___ Excerpted text ___

Currently saving up for a 30″ display from Apple.. :-)) The screen is the window into my PC. I always get the best I can possibly afford.
I didn’t mean that a 5:4 aspect ratio was inherently better than a 4:3 aspect ratio. I meant that the physical object, the chunk of glass in a monitor, is made at a 4:3 aspect ratio, probably. Using a resolution that is not the same ratio as the display device means either black bars or a distorted image. Using a 5:4 monitor with 1280 x 1024 means you can still have circular circles. The distortion isn’t that big, but for some uses it could matter.
I never use fullscreen apps, except for watching movies or playing games. For other applications, full screen is an ugly hack to work around the essential problem, which is bloated UI. IMO, multitasking with GUI only works “right” when windows are actual windows. Windows Explorer for example has a horribly bloated interface, and this is bad for drag-n-drop.
I like the BeOS style of window management, with only a “close” and a “fit” button, the latter will enlarge the window to the size where no scrollbars are needed in the application (You can minize windows by double-clicking their tabs).
I would tell my customers to spend the most money on a monitor instead of anything else. It’s the one piece of equipment you have to stare at so make it look good. Too often I’ve ran into people who spend huge piles of cash on the biggest and baddest yet if you go about a 1/3 of the way down the technology curve, the price point is such that your computer will run almost everything out there smoothly, but you will save $500-1500 dollars, which I recommend spending on the monitor instead.

___ Material provided ___

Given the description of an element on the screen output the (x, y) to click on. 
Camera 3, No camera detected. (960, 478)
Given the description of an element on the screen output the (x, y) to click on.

___

## Work to be completed
Copy verbatim everything in the monitor discussion from "I never use" down to "bad for drag-n-drop.". The listing above plays no part in what follows.

## Solution for this task
I never use fullscreen apps, except for watching movies or playing games. For other applications, full screen is an ugly hack to work around the essential problem, which is bloated UI. IMO, multitasking with GUI only works “right” when windows are actual windows. Windows Explorer for example has a horribly bloated interface, and this is bad for drag-n-drop.